#### RAW RECORDS
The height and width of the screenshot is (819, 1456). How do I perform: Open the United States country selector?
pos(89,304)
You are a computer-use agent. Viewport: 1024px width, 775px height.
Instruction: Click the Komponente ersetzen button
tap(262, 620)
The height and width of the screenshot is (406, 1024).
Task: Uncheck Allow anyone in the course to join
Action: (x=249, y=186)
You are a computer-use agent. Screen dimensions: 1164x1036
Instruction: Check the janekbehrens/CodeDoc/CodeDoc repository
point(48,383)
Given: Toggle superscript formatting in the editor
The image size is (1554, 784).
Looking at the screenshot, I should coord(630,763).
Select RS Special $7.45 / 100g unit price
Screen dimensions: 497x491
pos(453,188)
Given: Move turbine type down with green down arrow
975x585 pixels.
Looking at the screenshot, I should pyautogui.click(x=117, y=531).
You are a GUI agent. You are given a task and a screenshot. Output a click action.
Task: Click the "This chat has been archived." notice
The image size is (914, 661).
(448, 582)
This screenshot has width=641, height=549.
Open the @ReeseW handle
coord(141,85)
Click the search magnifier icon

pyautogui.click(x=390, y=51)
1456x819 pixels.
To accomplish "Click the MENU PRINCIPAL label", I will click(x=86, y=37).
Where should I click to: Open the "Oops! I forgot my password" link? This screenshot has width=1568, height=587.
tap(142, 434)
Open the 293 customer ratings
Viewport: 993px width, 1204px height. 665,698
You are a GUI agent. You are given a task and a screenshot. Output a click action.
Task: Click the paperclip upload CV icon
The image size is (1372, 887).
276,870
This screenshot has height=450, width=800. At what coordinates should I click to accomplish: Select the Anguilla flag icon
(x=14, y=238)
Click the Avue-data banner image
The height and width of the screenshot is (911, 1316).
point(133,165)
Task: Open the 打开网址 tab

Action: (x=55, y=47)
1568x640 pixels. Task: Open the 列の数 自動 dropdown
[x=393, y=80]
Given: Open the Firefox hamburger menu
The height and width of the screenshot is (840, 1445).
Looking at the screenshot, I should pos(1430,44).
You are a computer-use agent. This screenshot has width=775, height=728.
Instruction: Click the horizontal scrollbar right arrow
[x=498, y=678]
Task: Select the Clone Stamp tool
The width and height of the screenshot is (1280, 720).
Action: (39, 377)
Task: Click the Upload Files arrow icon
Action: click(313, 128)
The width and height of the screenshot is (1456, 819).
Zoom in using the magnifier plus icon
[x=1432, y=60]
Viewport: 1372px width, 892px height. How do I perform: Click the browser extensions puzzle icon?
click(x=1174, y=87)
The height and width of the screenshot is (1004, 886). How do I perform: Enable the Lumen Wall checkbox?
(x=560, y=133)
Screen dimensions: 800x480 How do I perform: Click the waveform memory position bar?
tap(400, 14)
########
— OBJECTIVE —
Reproduce the data above line for line, without changing anything.

— RESPONSE —
The height and width of the screenshot is (819, 1456). How do I perform: Open the United States country selector?
pos(89,304)
You are a computer-use agent. Viewport: 1024px width, 775px height.
Instruction: Click the Komponente ersetzen button
tap(262, 620)
The height and width of the screenshot is (406, 1024).
Task: Uncheck Allow anyone in the course to join
Action: (x=249, y=186)
You are a computer-use agent. Screen dimensions: 1164x1036
Instruction: Check the janekbehrens/CodeDoc/CodeDoc repository
point(48,383)
Given: Toggle superscript formatting in the editor
The image size is (1554, 784).
Looking at the screenshot, I should coord(630,763).
Select RS Special $7.45 / 100g unit price
Screen dimensions: 497x491
pos(453,188)
Given: Move turbine type down with green down arrow
975x585 pixels.
Looking at the screenshot, I should pyautogui.click(x=117, y=531).
You are a GUI agent. You are given a task and a screenshot. Output a click action.
Task: Click the "This chat has been archived." notice
The image size is (914, 661).
(448, 582)
This screenshot has width=641, height=549.
Open the @ReeseW handle
coord(141,85)
Click the search magnifier icon

pyautogui.click(x=390, y=51)
1456x819 pixels.
To accomplish "Click the MENU PRINCIPAL label", I will click(x=86, y=37).
Where should I click to: Open the "Oops! I forgot my password" link? This screenshot has width=1568, height=587.
tap(142, 434)
Open the 293 customer ratings
Viewport: 993px width, 1204px height. 665,698
You are a GUI agent. You are given a task and a screenshot. Output a click action.
Task: Click the paperclip upload CV icon
The image size is (1372, 887).
276,870
This screenshot has height=450, width=800. At what coordinates should I click to accomplish: Select the Anguilla flag icon
(x=14, y=238)
Click the Avue-data banner image
The height and width of the screenshot is (911, 1316).
point(133,165)
Task: Open the 打开网址 tab

Action: (x=55, y=47)
1568x640 pixels. Task: Open the 列の数 自動 dropdown
[x=393, y=80]
Given: Open the Firefox hamburger menu
The height and width of the screenshot is (840, 1445).
Looking at the screenshot, I should pos(1430,44).
You are a computer-use agent. This screenshot has width=775, height=728.
Instruction: Click the horizontal scrollbar right arrow
[x=498, y=678]
Task: Select the Clone Stamp tool
The width and height of the screenshot is (1280, 720).
Action: (39, 377)
Task: Click the Upload Files arrow icon
Action: click(313, 128)
The width and height of the screenshot is (1456, 819).
Zoom in using the magnifier plus icon
[x=1432, y=60]
Viewport: 1372px width, 892px height. How do I perform: Click the browser extensions puzzle icon?
click(x=1174, y=87)
The height and width of the screenshot is (1004, 886). How do I perform: Enable the Lumen Wall checkbox?
(x=560, y=133)
Screen dimensions: 800x480 How do I perform: Click the waveform memory position bar?
tap(400, 14)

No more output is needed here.